▶ [What the exercise asks]:
In the forum post about the new 30 Platinum SHO, how much heavier is the machine than the poster's Craftsman? Please answer in one sentence.

▶ [Document excerpt]:

-----

# New 30 Platinum SHO, Tweaks?



## tolsen (Jan 24, 2015)

Hey all, just recieved my new sho last week, seems to be well built. Have a few nagging issues. It leaks fuel out of fuel cap. Have a gravel driveway and this thing is "bouncy", its been a challenge to keep the front end down. Also when in very heavy snow it just stops moving forward, no wheel spin, nothing. I have to back up, hit it again, go several more feet and repeat. Auto steer has been a bit of a wrestling match, its working me more then I'm letting it do the work. This thing is 140 lbs heavier then my craftsman and I can feel every pound. Not crazy about the chute control, and can't disengage impeller interlock without stopping thrower. 

Maybe my expectations were to high, but I'm working harder then with my 20 year old craftsman 11/30. I invested a lot of cash, thought I was getting top of the line, improved design, easier to operate, more snow throwing beast. Willing to tweak this thing to make it work better, but what tweaks?

-----

▶ [Data provided]:
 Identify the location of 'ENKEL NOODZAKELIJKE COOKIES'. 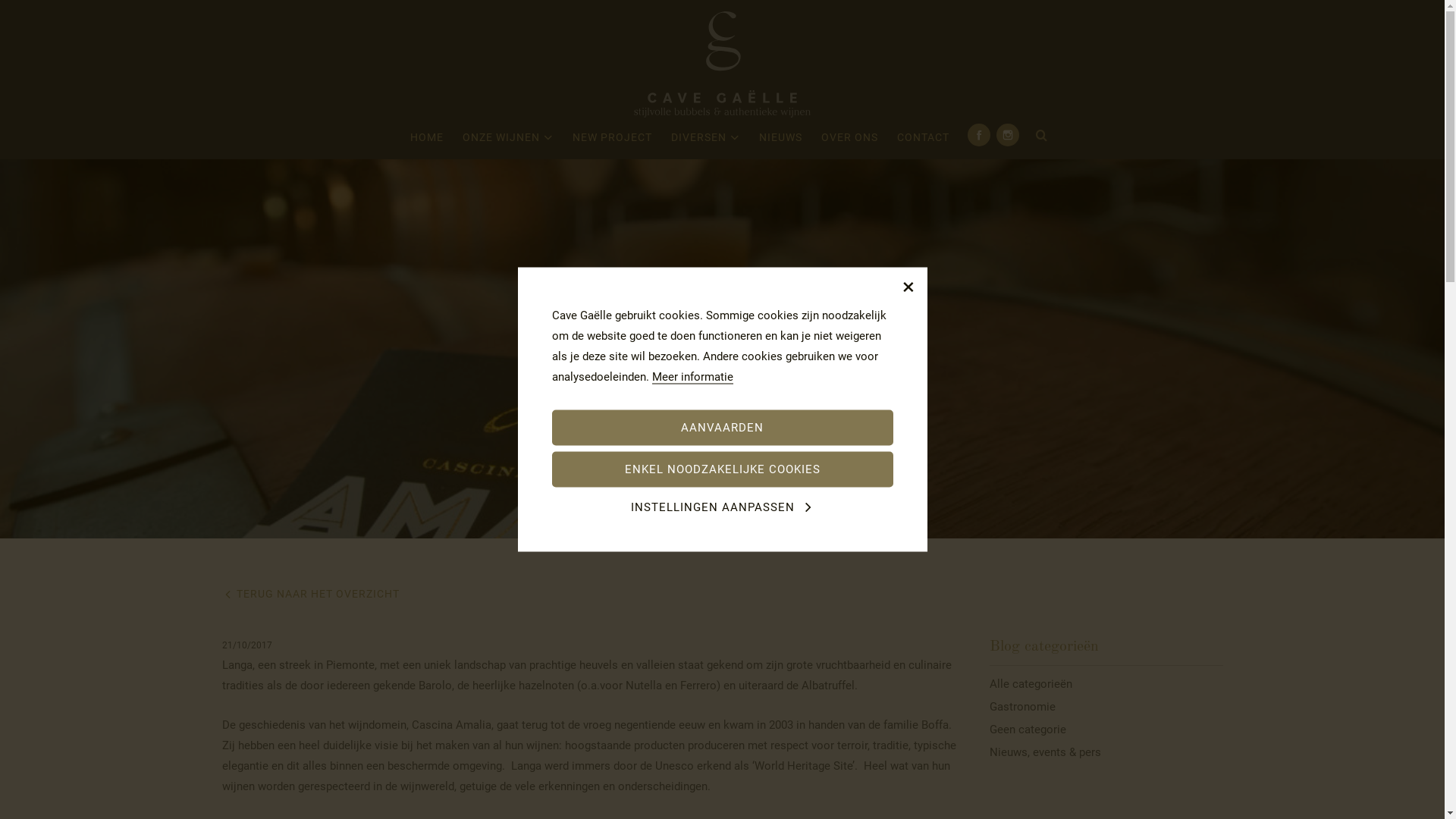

-----

▶ [Final result]:
It is 140 lbs heavier than the Craftsman.